Belge metni
++++++++++++++++++++

Siirt şehri ve çevresi bir çiçek bahçesiydi. Kürdü, Arabı, Asuri-Keldani-Süryanisi, Ermenisi, Arabı....İnançsal olarak da Êzdisi, Zerdüştü, Yahudisi, Hristiyanı, Müslümanı...Bu zenginlik kasaplar deresini mezarlığa dönüştürenleri rahatsız ediyordu.
Öldürmeye, sürmeye, göçertmeye, dönüştürmeye, izbırakmamaya devam ediyorlardı. Dönmeler, dönmeyenleri, uygulamalarına karşı çıkanları doğrudan tehditlerle, şiddetin değişik versiyonlarıyla susturmaya, etkisiz kılmaya çalışıyorlardı.
Jandarma yetkilileri tarafından düzenlenen listede öldürülenlerin, çöplüge atılanların tümünün isimleri yer almıyor. O dönemde bugün Şırnak, Mardin, Batman, Hakkari sınırları içinde yer alan yerleşim birimlerinin çoğu Siirt iline bağlıydılar.
Yapılan baskınlar, operasyonlar, çatışmalar bu şehirdeki T.C. görevlileri tarafından yönetilmekteydiler. Gözaltına alınanlar, işkencelerde öldürülenler, çatışmalarda öldürülenler şehir merkezine getiriliyor ve korku oluşturmak için teşhir ediliyorlardı. Ölü bedenler teşhirlerden sonra belediyeye verilirlerdi. Ölüler, Siirt belediyesi görevlileri tarafından Kasaplar deresindeki çöplüge atılırlardı.
Ölülerin çöplüğe atılmaması konusunda uyarılan arap asıllı belediye başkanı istemleri duymamazlıktan gelmişti. Bir gece evine yapılan baskınla öldürüldü. Öldürülme nedeni, Kürdlerin ölülerini bu çöplüğe attırmaya devam etmesiydi. Ruken isimli bir bayan gerila kendisini hedef almış ve öldürmüştü. Bu öldürme nedeni ve kadın gerilanın eylemi neden-sonuç olarak anlatılmaya başlandığında şehir sınırları içinde ve dışında konuşulur olmuştu.

++++++++++++++++++++

Görev 1
Kayıtlarda "Task: Click the" geçen satırdan başlayıp kayıtların sonuna kadar, iki uç da dahil olmak üzere, satırları aynen tekrar yaz. Resimleri cevaba koyma.

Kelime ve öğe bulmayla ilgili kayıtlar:
++++++++++++++++++++

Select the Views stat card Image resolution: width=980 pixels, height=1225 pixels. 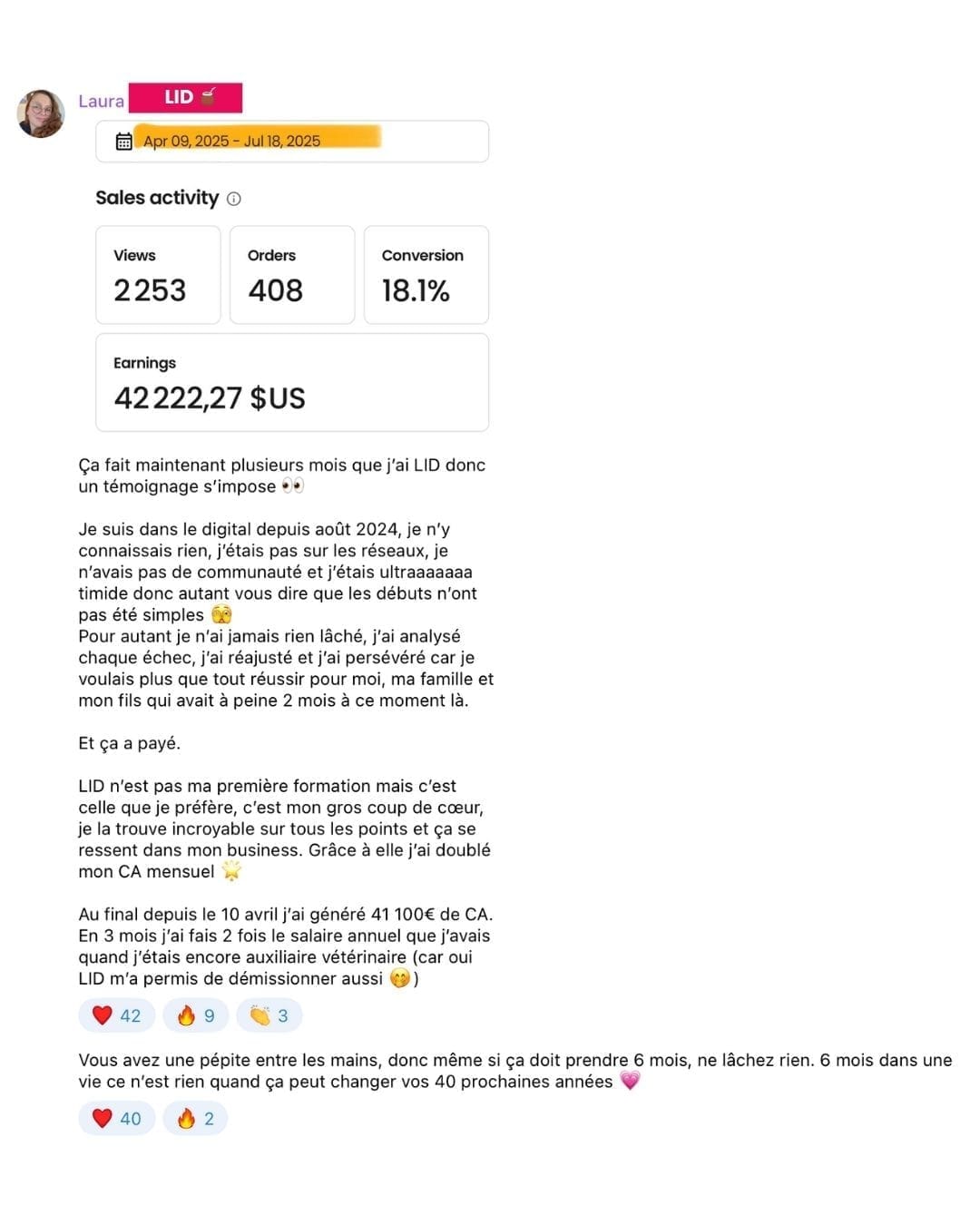coord(158,275)
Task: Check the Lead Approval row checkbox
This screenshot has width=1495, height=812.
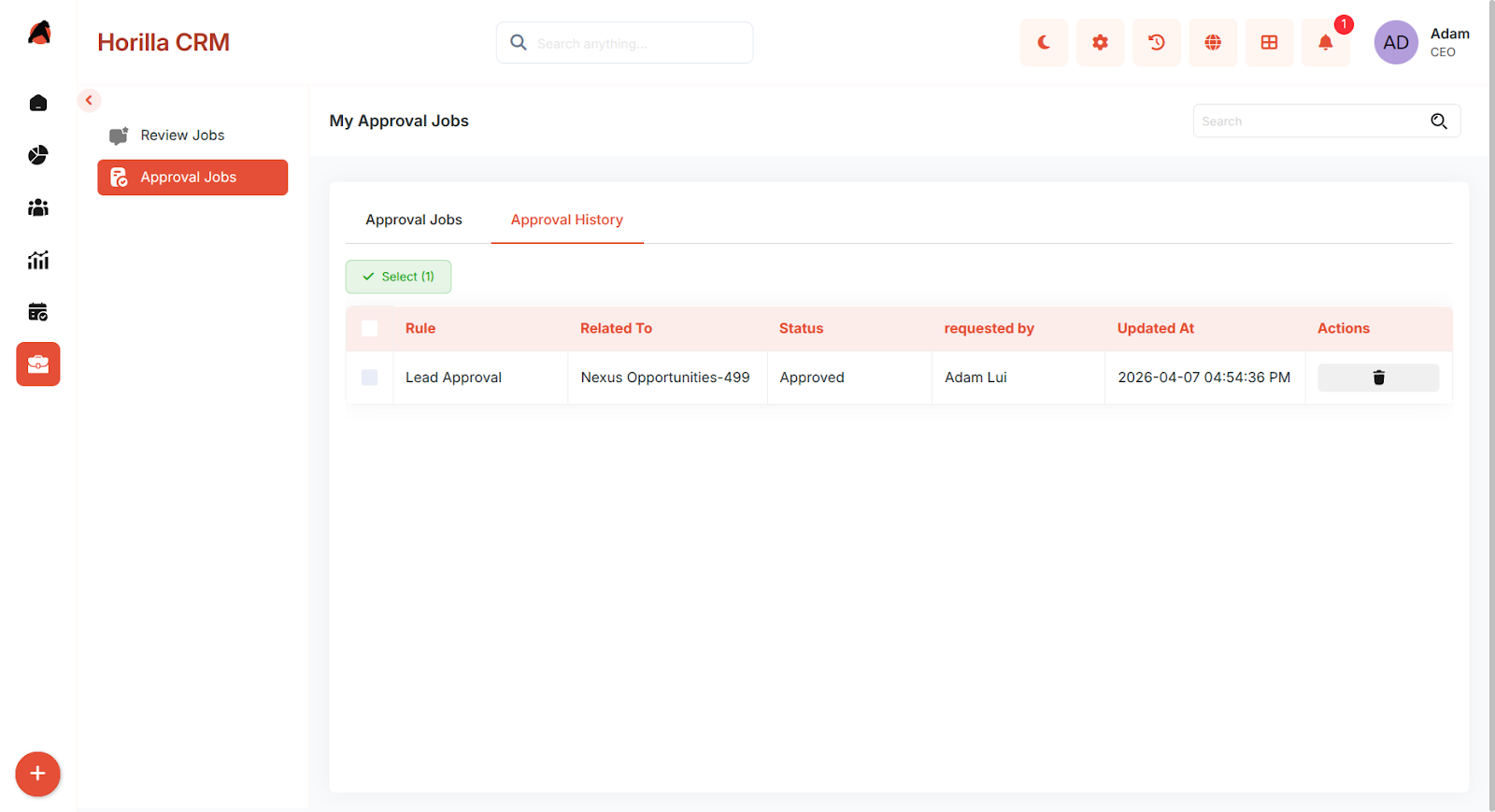Action: [370, 378]
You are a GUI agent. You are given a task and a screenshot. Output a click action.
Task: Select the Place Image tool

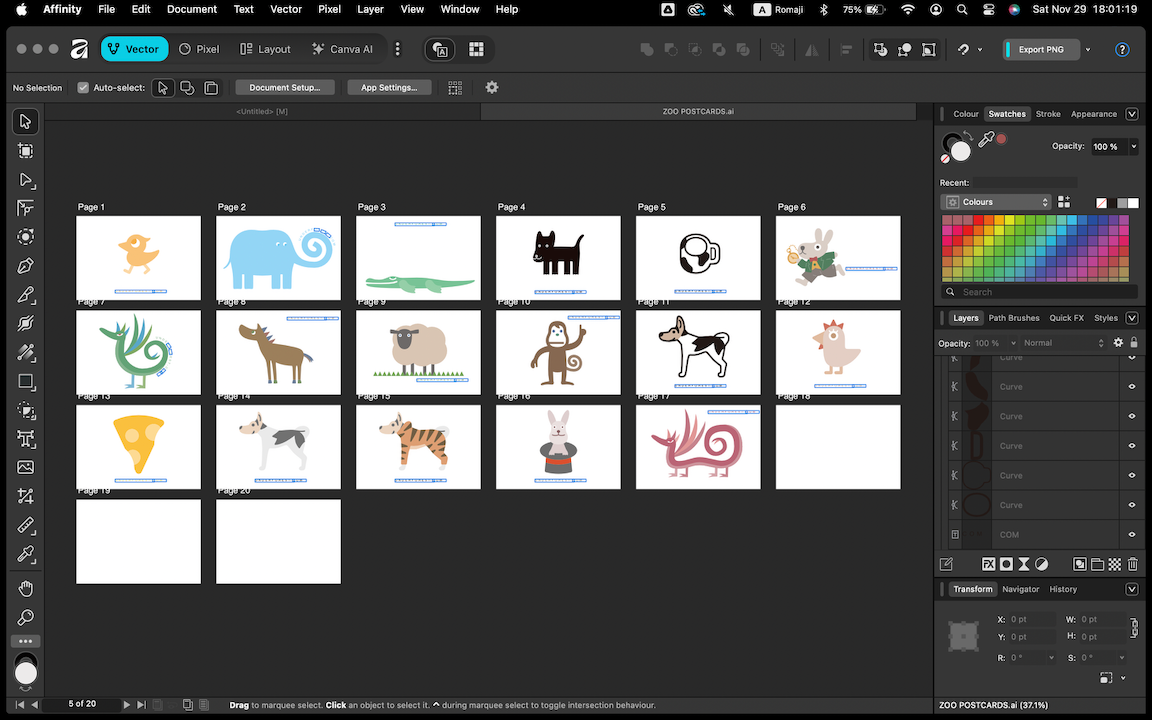click(26, 467)
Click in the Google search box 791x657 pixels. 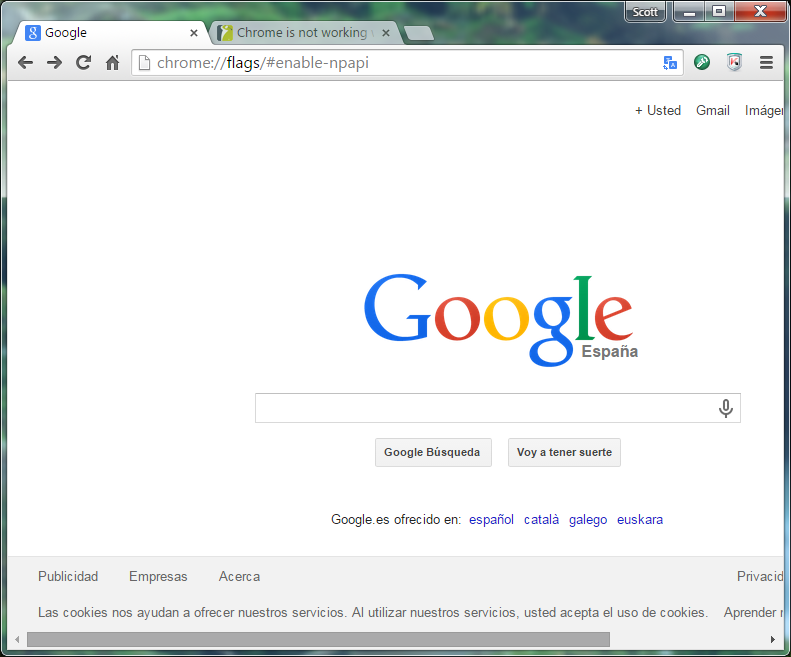484,408
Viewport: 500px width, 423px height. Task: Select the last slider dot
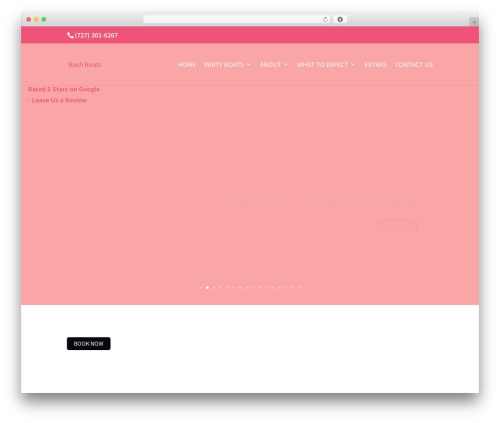(x=299, y=287)
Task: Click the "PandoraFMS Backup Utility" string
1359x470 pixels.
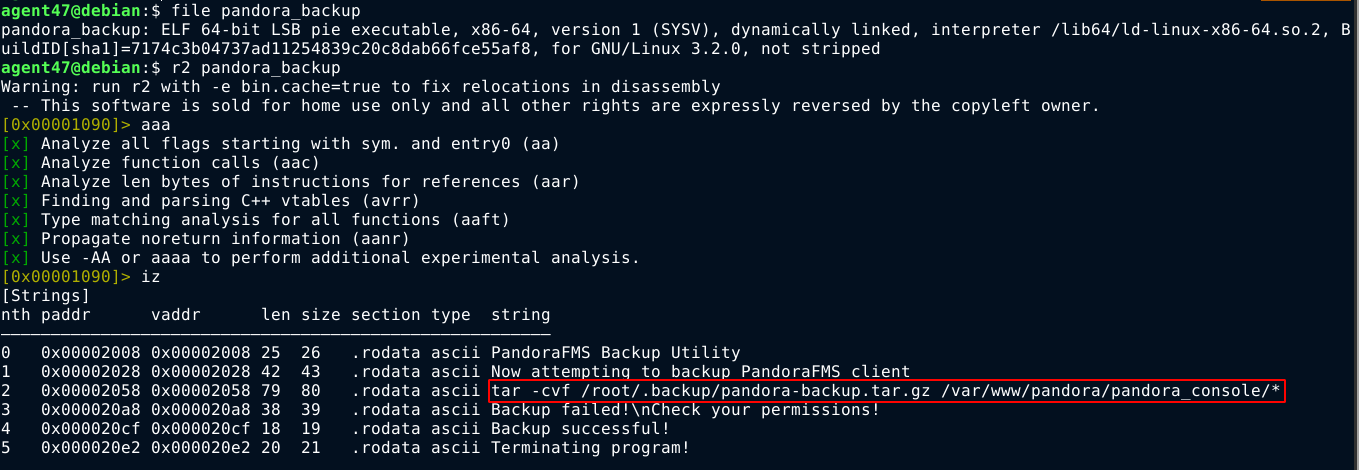Action: 615,353
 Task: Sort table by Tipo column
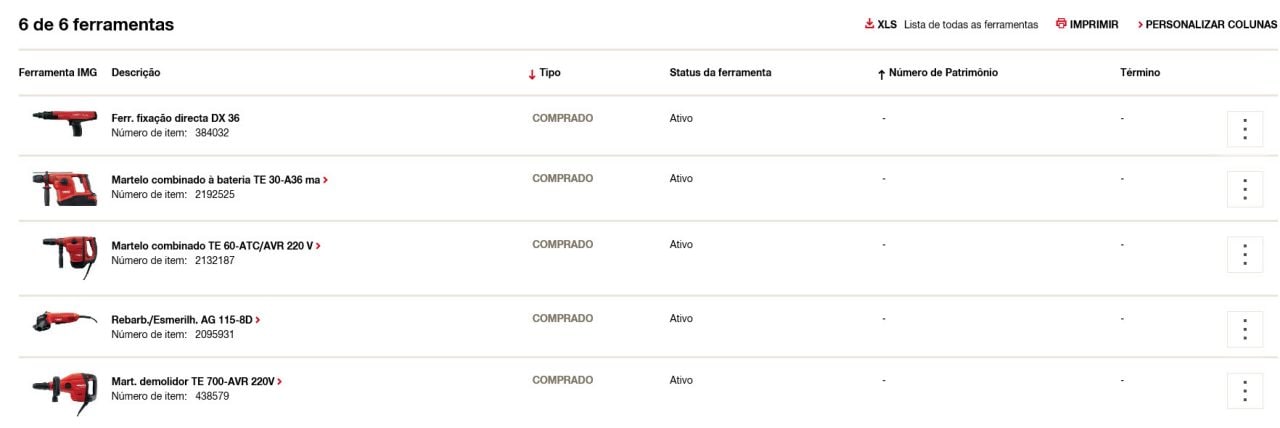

++++++++++++++++++++

Görev 2
Siirt'te öldürülenlerin Kasaplar deresindeki çöplüğe atılmasını anlatan metni kaldığı yerden devam ettir.

Alıştırma cevabı 1
Task: Click the "PandoraFMS Backup Utility" string
1359x470 pixels.
Action: 615,353
 Task: Sort table by Tipo column

Alıştırma cevabı 2
Ben kasaplar deresi haberiyle gazeteciliğe başladım. Biraraya getirdiğim bilgileri Van'dan konuyu araştırmaya gelen 2000'e Doğru muhabiri Günay Aslan'la paylaştım. İlk haber Günay Aslan adına 2000'e Doğru da çıktı. Bu haber benim gazetecilikte ilk haberimdir. İlk haberden sonra 2000'e Doğru da gazeteci olarak görev yapmaya başladım. Konuyla ilgili olarak bilgi toplamaya devam ettim.
O zaman Siirt İl Alay komutanı olan Temel Cingöz ve diğer sorumlular durumdan rahatsız oldular. Temel Cingöz bana haber göndererek "O Sivaslı Kızılbaşa söyleyin, Kasaplar deresinde kendisine de yer ayırdım. Ayağını denk alsın." Bu mesajı bana ulaştıran siirt yerlisi bir araptı. Ben cümleleri duyduğumda sadece güldüm. Daha ne kadar süre gözaltı, öldürme, yakma, sürme emirleri verilecek düşüncesine daldım.
Temel Cingöz, Siirt'den sonra Adana'da görevlendirildi. İçinde yer aldığı geçmişin Teşkilat- Mahsusa'ı bugünün Ergenekon'u olan yapının kadroları, kendisinin çalışma arkadaşları tarafından Adana'da çapraz ateşe tutularak susturuldu, öldürüldü. Yargılayan, yargılanmıştı. Rejimin işleyiş tarzı buydu. Kullan, sessizliğe göm... Kamuoyuna da "teröristler tarafından öldürüldü" açıklaması yapıldı.
Eski Özel Harekatçı Ayhan Çarkın işleyişi, kullanılan kişilerin öldürülüşlerini kendisiyle yapılan röpörtajlarda tarif ediyor. Ayrıca benim kendisiyle röpörtaj yaptığım Şırnak'da görev yapan pilot Bay X in anlatımları okunduğunda suç işletilenlerin susturulma yöntemleri isimlerle açıklanıyor.
Evim, bürom araçlarını önlerine park eden sivil giyimli kişiler tarafından sürekli kontrol altında tutuluyorlardı. Polisler, beni telefonlarda tehdit ederek, dışarı çıktığımda adım adım izleyerek, arkamdan kürfederek teslim almaya, bu ve diğer konularla ilgilenmekten caydırmaya çalışıyorlardı.
Kasaplar deresi G.Aslan imzasıyla 2000'e Doğru dergisinde haber olunca Olaganüstü Hal Bölge Valisi olan Hayri Kozakçıoğlu tedbir alınmasını içeren emirler vermeye başladı. Konu gizlenmeliydi. Cesetler örtülmeliydi.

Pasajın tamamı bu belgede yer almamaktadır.